Limitations & Future Work

  • The perspective transformation operation (perception portrait construction) relies on known teammate positions, making it inapplicable in scenarios where positional information is unavailable.
  • The selection of \(top\_k\) requires tuning across different scenarios; no adaptive strategy is proposed.
  • Validation is limited to discrete action spaces; extension to continuous action spaces is not discussed.

  • MAIC: A communication-based MARL method that achieves teammate awareness through message exchange; AIM outperforms MAIC even at close range, demonstrating that modeling can substitute for communication.
  • OMG: An agent modeling method based solely on local observations, but with fixed teammate policies; AIM allows all agents to train simultaneously, breaking through the upper bound on cooperative efficiency.

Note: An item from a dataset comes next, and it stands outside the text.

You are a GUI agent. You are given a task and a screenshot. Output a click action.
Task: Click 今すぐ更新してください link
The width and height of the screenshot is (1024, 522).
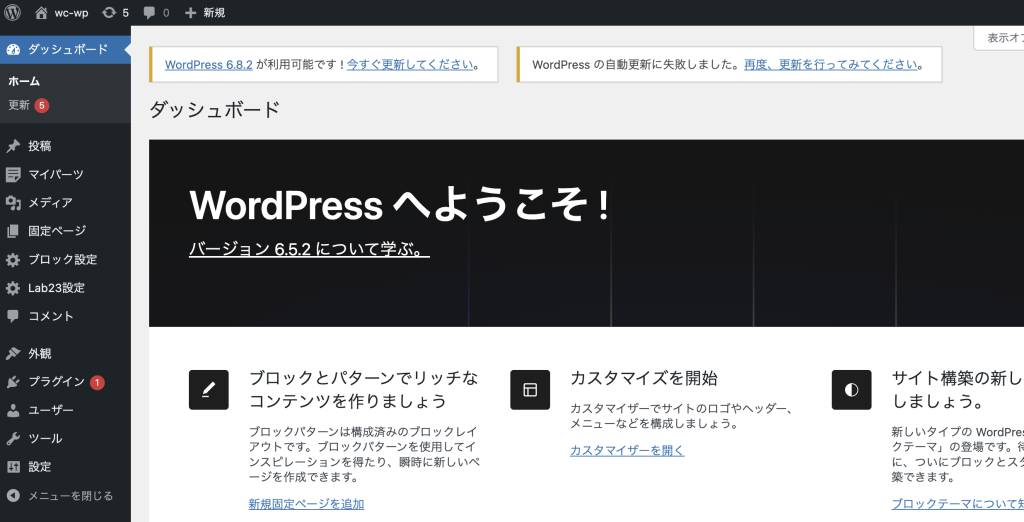click(410, 64)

  • Theory of Mind (ToMnet): Models agents' mental states based on theory of mind, but requires access to the modeled agent's trajectory; AIM operates entirely from local observations, better satisfying decentralized requirements.
  • Active Inference: A decision-making framework derived from Friston's free energy principle; AIM borrows its perception–belief–action structure for teammate modeling, representing its first systematic application in MARL.